The repost thing is in the FAQ:
[https://news.ycombinator.com/newsfaq.html](https://news.ycombinator.com/newsfaq.html).
It's a well-known weakness of HN's structure that many good stories get posted
to /newest and then fail to get noticed before they get washed out to see.
There are just so many submissions here.

Over the last couple of years we've developed techniques for rescuing good
stories and giving them second chances at attention. The simplest was just to
let people know that a small number of reposts is ok. Reposts aren't great, of
course, but missing good stories is worse. Think of it as allowing multiple
pitches before striking out.

Another thing we did is build a system for story reviewing—initially by
moderators only, now by us plus some users, with the plan of opening it to the
whole community as soon as we figure out how—under which stories that get
picked as good by reviewers get a random placement somewhere on the bottom
half of the front page.
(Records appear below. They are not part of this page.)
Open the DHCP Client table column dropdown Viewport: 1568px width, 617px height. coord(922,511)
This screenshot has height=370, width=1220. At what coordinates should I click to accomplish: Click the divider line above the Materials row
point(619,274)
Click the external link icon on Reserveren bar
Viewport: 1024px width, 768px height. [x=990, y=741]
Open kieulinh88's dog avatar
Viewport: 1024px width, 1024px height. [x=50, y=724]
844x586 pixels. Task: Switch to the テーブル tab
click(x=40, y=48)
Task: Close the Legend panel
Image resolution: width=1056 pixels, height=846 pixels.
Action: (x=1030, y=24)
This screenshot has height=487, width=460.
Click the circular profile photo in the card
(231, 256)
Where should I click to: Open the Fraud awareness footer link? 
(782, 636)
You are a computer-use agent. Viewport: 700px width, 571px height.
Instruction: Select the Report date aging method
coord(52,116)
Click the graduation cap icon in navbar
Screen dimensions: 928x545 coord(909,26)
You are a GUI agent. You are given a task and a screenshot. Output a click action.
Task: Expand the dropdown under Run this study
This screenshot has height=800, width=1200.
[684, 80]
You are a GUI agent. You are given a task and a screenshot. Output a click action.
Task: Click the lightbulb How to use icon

These are stories that would otherwise have fallen
through the cracks completely.

For example, your Show HN at
[https://news.ycombinator.com/item?id=12635722](https://news.ycombinator.com/item?id=12635722)
looks good, so I just put it in the second-chance queue, and it's on the front
page now. You should also have gotten an email saying we did this. Btw you
might want to add a comment to that thread introducing yourself and explaining
the background to the project—readers like that, and it tends to seed better
discussions.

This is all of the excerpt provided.